Clérambault, professor de Lacan, manteve vivo o caráter investigativo da clínica
psiquiátrica e queria verificar qual a posição do sujeito no interior de sua própria crença, e
não se mostrava empático ou compreensivo, mas incapaz de entender por completo as falas
do paciente, e, juntando isso às técnicas que buscavam emocionar o paciente para ativar suas
emoções e fazendo com que ele revelasse, de forma inconsciente e por meio de sinais
discretos, o que era inconfessável. Posteriormente, Lacan desenvolve além dessa acuidade
clínica e busca, mais do que os fenômenos, a posição do doente e o “nó central do caso”
(Laurent, 1989, p.165) que era diferente em cada sujeito.
Em se tratando da condução da entrevista, Lacan seguiu um caminho diferente de
Clérambault - e de seus contemporâneos- por ser psicanalista e ter de intervir desse lugar com
o paciente, tratando de reconhecer o sujeito no doente, que pode ser alcançado através de sua
própria fala. Lacan critica ainda a compreensão empática como é orientado pela
fenomenologia jasperiana, afirmando que a intersubjetividade favorecia a operação
imaginária, porque se endereçava ao Eu e não ao sujeito do inconsciente. Lacan ocupava a
posição de não compreender, já que essa ignorância instiga o discurso do paciente e a
possibilidade de novas informações serem compartilhadas. Os autores dizem que a
compreensão faz com que o analista se acomode com a investigação e colabore com a
resistência do paciente. Para o analista, ao contrário, “o que se trata de compreender é
precisamente por que há alguma coisa que é dada [pelo paciente] para ser compreendida.”
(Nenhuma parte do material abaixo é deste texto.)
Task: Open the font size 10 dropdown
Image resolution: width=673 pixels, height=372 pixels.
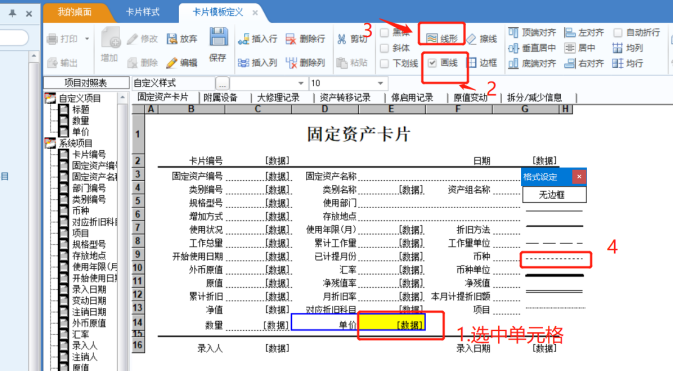Action: (x=349, y=83)
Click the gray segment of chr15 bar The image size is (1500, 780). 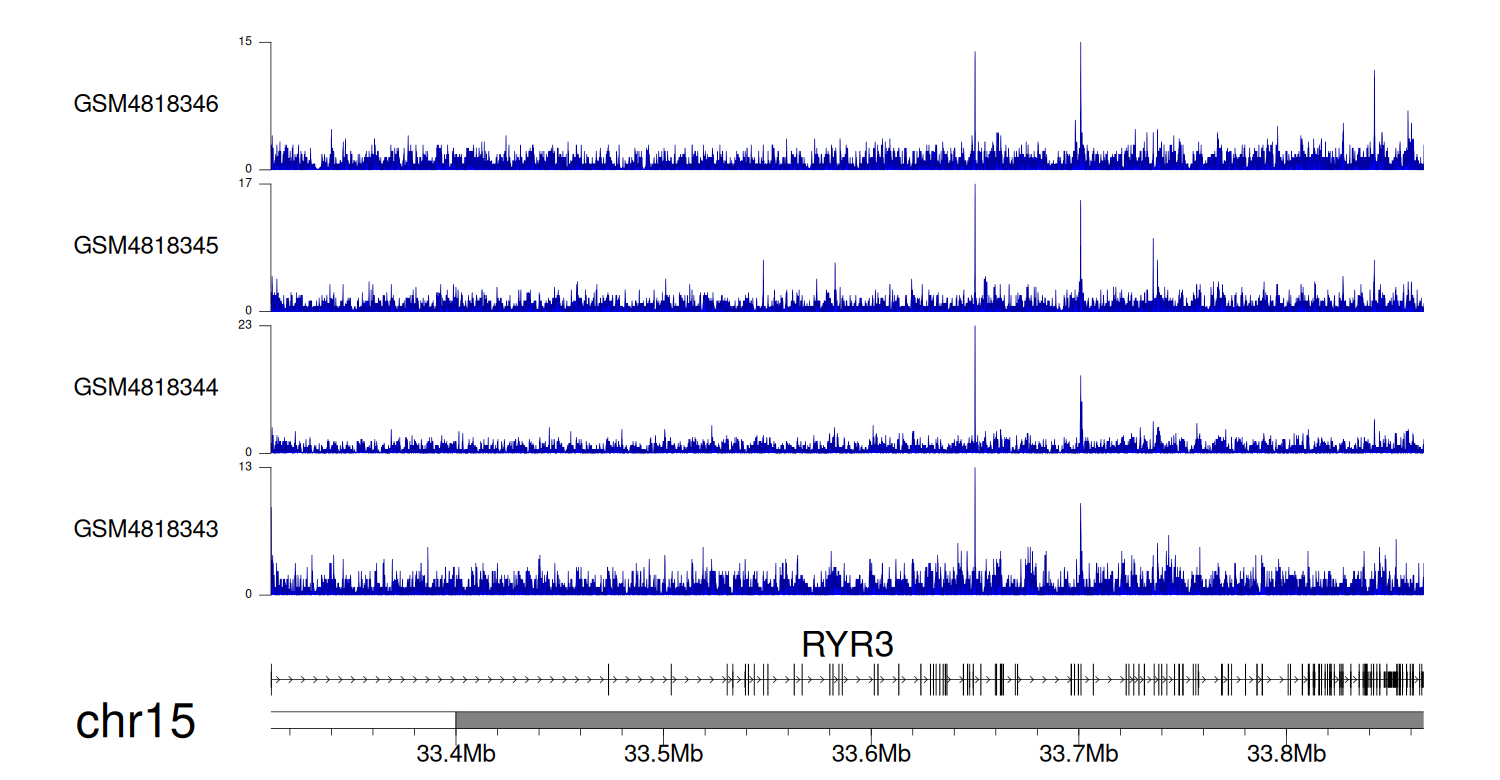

(Lacan, [1955-1956] 1992. p. 60). O interesse de Lacan é voltado para o inconsciente, ou
seja, o interesse se desloca da preocupação pragmática em fazer um recorte da fala do
paciente para enquadrá-lo em alguma doença previamente estabelecida (com base nos
sintomas) para o desejo de acolher o indivíduo em sua integridade e fazer emergir o sujeito
enquanto ele mesmo. O foco é, portanto, como dizem os autores, tentar localizar a posição
subjetiva, os indícios da posição de gozo do sujeito em relação ao Outro; “tocar o sujeito no
doente”, que significa buscar o ponto impossível de suportar que fará com que o sujeito
coloque para fora.
Referência

Ferreira, C. M. R. & Veras, M. (2017). Entrevista psicopatológica: o que muda entre a


psiquiatria e a psicanálise? In A. Teixeira & H. Caldas (Orgs.), Psicopatologia lacaniana I:
semiologia (1ª edição; pp.49-65). Belo Horizonte: Autêntica.